Dominion Voting Systems scored a legal victory in its efforts to hold Rupert and Lachlan Murdoch’s Fox Corp. liable in its defamation lawsuit, not just Fox News, after the network featured guests and personalities who amplified false election rigging claims.
A Delaware judge on Tuesday refused to dismiss Dominion’s case against the parent company, after ruling in December that the voting company’s case against the news network could move forward. The judge, Eric M. Davis, said that Dominion had “pleaded facts sufficient to satisfy Delaware’s minimum pleading standard with respect to Fox Corporation.”
Dominion’s lawsuit claims that even though Rupert Murdoch did not believe then-President Donald Trump’s claims of election fraud, “he nevertheless encouraged on-air personalities to perpetuate these baseless claims.”

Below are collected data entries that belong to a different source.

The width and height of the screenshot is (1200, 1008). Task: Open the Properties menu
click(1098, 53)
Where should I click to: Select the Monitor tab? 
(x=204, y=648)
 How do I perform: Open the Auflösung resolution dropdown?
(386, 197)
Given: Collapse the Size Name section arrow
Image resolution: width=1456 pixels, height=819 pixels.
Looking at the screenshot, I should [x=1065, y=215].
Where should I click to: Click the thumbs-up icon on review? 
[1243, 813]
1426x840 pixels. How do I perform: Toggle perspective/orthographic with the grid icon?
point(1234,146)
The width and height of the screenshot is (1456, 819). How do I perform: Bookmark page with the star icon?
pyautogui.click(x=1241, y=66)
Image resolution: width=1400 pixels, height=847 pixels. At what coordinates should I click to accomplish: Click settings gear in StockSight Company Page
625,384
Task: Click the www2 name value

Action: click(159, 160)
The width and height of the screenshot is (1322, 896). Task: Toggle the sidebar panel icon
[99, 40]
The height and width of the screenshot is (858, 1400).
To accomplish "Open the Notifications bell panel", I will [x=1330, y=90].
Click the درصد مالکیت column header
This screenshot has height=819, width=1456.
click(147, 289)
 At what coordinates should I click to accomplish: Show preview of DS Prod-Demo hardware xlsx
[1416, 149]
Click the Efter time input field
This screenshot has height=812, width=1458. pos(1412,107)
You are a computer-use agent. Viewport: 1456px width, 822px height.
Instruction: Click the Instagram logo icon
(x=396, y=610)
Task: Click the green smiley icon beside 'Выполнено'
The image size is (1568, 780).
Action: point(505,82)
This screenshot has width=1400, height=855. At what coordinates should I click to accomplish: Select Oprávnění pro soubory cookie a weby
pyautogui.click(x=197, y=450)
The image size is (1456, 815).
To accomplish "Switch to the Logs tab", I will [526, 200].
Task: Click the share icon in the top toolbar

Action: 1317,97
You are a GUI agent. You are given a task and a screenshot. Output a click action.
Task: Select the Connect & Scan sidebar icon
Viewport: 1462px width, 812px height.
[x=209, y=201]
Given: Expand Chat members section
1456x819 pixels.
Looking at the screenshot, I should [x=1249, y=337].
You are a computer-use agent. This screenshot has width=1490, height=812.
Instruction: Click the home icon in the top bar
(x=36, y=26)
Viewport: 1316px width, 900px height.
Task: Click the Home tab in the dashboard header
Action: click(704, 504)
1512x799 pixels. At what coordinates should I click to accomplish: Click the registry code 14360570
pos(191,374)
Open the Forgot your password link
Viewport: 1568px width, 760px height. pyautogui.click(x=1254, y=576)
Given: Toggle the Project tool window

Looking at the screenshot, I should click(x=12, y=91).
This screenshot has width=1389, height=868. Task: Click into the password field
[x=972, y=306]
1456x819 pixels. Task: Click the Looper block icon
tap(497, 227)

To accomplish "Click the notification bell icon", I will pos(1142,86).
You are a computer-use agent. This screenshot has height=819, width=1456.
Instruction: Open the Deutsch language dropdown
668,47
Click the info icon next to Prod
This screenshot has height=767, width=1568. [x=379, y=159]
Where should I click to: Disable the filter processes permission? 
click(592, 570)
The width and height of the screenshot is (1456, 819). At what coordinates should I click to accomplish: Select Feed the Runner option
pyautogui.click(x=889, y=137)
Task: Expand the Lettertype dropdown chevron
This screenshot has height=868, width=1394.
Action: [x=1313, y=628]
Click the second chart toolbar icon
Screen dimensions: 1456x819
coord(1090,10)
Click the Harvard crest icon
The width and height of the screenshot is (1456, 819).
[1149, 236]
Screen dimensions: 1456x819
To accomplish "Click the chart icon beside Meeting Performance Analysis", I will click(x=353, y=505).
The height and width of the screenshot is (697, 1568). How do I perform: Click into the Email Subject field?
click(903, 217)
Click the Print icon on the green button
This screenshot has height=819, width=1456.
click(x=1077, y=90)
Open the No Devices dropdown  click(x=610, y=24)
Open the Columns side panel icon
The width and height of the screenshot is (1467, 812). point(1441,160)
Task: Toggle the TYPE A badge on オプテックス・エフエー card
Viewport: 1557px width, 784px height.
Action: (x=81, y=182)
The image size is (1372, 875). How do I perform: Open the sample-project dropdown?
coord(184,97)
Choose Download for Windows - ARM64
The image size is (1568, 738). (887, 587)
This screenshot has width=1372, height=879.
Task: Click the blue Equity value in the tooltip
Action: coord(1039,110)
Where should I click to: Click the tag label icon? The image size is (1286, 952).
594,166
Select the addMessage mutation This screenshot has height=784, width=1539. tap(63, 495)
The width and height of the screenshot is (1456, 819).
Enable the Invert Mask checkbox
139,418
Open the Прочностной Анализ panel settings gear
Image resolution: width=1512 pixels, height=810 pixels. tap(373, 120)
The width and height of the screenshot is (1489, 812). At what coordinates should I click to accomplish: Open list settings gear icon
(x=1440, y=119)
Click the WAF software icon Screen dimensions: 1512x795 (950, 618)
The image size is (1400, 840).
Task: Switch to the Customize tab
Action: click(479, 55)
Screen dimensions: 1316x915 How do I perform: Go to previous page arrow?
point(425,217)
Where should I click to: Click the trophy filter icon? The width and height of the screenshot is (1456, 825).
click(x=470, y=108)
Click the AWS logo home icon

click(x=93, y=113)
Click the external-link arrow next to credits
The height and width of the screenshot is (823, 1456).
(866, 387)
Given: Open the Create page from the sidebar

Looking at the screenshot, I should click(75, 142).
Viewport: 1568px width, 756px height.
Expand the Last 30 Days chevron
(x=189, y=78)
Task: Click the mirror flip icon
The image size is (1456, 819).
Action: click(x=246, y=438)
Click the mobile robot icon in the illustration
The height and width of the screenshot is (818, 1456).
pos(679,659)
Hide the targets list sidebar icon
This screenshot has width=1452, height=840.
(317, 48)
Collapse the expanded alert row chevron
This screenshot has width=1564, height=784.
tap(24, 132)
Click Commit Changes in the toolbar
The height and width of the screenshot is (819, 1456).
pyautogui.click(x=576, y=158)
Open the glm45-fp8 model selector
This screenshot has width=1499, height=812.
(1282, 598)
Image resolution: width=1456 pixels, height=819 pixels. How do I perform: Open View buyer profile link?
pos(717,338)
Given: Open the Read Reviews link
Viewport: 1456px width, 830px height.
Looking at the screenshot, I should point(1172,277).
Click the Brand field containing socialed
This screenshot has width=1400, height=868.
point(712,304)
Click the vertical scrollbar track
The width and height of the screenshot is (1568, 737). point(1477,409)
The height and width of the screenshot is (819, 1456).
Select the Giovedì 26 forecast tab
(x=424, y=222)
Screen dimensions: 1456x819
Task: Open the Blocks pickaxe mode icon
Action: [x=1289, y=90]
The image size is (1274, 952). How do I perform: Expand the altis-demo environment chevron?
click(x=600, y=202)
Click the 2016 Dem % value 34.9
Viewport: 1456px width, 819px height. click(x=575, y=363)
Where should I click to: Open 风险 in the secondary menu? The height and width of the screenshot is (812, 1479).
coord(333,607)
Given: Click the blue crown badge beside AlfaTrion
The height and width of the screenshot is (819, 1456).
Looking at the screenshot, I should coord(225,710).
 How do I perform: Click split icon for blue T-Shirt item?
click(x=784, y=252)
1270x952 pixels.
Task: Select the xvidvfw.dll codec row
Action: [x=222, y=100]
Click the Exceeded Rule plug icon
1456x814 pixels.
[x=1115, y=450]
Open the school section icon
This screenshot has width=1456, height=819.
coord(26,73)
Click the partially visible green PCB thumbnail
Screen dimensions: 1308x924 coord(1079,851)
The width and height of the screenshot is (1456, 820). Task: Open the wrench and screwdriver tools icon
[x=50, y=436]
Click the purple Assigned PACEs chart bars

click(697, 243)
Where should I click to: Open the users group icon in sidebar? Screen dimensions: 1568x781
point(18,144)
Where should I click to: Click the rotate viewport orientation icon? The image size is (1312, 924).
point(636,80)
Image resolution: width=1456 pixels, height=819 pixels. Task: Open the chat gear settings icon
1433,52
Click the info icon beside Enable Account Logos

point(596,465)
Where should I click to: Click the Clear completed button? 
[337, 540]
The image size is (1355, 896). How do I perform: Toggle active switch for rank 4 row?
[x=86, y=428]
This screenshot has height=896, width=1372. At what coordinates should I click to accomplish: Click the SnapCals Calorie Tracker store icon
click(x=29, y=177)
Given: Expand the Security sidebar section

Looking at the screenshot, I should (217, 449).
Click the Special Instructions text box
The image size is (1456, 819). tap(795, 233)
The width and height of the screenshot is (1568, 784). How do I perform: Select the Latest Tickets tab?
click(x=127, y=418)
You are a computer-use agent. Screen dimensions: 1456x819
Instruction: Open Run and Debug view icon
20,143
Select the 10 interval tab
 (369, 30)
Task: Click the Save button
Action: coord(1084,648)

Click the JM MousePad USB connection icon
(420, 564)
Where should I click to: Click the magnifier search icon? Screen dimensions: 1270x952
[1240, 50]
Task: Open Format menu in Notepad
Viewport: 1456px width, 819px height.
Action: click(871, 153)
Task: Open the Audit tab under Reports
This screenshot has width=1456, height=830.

The judge wrote that the allegations “support a reasonable inference that Rupert and Lachlan Murdoch either knew Dominion had not manipulated the election or at least recklessly disregarded the truth when they allegedly caused Fox News to propagate its claims about Dominion.”
The lawsuit against Fox Corp. claims that Fox News continued to give Rudy Giuliani and other figures platforms as the network faced competitive pressures from Newsmax and One America News Network. In the aftermath of the election, Dominion was a frequent target of false claims by Donald Trump and his allies.
Fox News has cited the First Amendment in its defense, arguing that it was engaged in coverage of a topic, the presidential election, in the public interest.
A Fox Corp. spokesperson did not immediately return a request for comment. Davis did toss out Dominion’s claim against Fox Broadcasting, finding that it had failed to state a claim that the subsidiary also was liable for defamation.
Dominion sued Fox News for $1.6 billion in March, 2021, claiming that the network “sold a false story of election fraud.” It later filed suit against Fox Corp. and Fox Broadcasting, a move seen as a way to force discovery of the parent company and the Murdochs. The lawsuit cited a report that Rupert Murdoch spoke with Trump on Nov. 6, 2020 “and informed him that he had lost the election.” The day after the election, the lawsuit alleges, Murdoch called a Republican leader and urged him to “refuse to endorse Mr. Trump’s conspiracy theories and baseless claims of fraud.”